Source records
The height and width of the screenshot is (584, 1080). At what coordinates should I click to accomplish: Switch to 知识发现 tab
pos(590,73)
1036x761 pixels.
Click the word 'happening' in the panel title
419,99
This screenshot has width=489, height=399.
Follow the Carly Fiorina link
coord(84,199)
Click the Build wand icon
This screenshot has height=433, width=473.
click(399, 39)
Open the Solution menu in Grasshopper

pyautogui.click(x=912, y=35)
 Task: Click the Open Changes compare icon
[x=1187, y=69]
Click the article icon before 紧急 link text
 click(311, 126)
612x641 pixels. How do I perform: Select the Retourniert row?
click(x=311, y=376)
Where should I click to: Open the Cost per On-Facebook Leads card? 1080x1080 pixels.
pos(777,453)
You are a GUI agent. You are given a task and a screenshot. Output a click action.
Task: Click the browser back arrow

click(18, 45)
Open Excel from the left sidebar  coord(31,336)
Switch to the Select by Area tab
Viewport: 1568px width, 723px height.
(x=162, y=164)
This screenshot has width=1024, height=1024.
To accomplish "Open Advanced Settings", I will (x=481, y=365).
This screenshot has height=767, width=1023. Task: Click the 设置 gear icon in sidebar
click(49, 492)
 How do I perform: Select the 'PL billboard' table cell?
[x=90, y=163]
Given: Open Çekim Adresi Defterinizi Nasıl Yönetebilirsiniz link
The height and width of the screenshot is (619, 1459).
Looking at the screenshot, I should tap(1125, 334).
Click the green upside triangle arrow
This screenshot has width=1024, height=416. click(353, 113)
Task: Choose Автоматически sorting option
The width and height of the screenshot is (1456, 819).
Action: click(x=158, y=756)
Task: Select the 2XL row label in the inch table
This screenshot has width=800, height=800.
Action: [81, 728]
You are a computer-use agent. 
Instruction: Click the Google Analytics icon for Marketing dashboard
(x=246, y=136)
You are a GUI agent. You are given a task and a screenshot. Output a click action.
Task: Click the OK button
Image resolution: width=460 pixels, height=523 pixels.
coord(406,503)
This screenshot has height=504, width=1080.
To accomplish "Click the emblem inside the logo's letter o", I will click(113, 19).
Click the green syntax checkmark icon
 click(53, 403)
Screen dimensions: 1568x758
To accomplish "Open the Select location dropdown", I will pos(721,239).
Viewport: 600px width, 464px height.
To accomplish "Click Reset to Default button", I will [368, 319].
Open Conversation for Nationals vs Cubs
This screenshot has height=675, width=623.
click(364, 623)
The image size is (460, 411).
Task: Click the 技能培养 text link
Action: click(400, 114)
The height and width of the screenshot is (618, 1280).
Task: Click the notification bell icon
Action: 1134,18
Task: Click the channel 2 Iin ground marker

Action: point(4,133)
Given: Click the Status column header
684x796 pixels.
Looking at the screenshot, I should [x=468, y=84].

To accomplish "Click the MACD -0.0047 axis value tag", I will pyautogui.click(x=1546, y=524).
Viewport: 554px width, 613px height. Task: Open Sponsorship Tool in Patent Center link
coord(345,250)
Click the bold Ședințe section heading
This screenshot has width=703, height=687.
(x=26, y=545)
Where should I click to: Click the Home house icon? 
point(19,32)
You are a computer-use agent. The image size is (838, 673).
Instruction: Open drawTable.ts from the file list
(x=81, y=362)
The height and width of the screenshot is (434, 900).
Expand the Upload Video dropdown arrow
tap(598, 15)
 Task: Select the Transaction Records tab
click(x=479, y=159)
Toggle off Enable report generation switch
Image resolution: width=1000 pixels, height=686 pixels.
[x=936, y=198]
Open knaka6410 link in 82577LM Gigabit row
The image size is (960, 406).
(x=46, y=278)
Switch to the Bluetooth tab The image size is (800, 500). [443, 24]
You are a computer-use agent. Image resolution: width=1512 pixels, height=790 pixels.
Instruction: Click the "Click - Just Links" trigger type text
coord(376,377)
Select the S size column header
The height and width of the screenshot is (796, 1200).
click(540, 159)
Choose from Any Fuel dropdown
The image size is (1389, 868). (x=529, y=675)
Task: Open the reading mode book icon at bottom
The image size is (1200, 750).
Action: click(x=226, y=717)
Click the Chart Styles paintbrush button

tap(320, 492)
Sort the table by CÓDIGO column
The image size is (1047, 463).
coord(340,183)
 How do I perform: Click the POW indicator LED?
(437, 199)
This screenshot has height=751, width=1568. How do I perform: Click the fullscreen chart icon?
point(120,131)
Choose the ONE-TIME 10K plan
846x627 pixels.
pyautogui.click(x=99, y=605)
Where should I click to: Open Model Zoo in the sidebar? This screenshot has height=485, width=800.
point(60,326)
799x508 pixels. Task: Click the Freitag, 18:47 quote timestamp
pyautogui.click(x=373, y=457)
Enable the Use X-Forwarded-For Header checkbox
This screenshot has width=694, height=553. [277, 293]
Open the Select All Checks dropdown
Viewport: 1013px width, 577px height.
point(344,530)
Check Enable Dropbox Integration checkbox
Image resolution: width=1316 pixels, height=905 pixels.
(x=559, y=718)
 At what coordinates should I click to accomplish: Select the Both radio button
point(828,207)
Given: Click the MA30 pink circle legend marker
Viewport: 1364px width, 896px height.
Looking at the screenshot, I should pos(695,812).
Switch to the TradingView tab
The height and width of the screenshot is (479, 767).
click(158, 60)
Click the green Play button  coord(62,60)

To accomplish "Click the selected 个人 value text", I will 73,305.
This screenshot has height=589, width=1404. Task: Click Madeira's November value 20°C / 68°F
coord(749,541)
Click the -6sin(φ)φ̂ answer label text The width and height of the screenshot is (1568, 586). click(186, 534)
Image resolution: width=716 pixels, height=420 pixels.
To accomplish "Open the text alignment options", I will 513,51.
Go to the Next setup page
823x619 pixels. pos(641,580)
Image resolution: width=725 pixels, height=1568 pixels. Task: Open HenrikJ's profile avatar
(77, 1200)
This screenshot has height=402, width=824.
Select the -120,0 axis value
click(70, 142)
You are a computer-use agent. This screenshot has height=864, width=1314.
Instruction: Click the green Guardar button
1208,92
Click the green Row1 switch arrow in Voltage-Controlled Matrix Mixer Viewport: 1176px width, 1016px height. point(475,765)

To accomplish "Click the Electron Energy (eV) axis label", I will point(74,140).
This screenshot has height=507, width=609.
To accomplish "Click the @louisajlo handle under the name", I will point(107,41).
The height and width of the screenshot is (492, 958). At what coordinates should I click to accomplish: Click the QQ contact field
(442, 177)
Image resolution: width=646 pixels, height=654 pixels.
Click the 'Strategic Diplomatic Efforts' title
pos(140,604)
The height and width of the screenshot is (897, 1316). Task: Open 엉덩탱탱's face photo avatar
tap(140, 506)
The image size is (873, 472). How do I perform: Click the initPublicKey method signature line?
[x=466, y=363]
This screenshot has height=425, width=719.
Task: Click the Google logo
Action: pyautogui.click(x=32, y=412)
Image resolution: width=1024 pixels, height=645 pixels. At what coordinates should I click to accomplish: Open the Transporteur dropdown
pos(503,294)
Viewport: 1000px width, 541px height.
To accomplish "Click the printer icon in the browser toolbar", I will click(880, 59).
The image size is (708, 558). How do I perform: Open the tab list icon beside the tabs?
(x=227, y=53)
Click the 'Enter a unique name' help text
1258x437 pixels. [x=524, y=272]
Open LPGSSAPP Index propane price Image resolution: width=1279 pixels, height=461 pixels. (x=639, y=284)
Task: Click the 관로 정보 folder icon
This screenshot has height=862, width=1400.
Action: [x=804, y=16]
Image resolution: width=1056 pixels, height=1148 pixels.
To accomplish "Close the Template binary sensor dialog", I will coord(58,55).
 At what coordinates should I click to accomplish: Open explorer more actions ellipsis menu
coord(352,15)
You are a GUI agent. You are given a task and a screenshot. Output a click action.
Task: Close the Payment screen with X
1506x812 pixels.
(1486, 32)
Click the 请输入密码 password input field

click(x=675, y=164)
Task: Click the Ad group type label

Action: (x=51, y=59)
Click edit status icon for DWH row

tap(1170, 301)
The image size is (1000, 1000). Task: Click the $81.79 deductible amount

Instructions to follow
Write down exactly the span of lines above from the one containing "Image resolution: width=1056" to the one containing "Task: Close the Payment screen with X", both ends included.

Solution for this exercise
Image resolution: width=1056 pixels, height=1148 pixels.
To accomplish "Close the Template binary sensor dialog", I will coord(58,55).
 At what coordinates should I click to accomplish: Open explorer more actions ellipsis menu
coord(352,15)
You are a GUI agent. You are given a task and a screenshot. Output a click action.
Task: Close the Payment screen with X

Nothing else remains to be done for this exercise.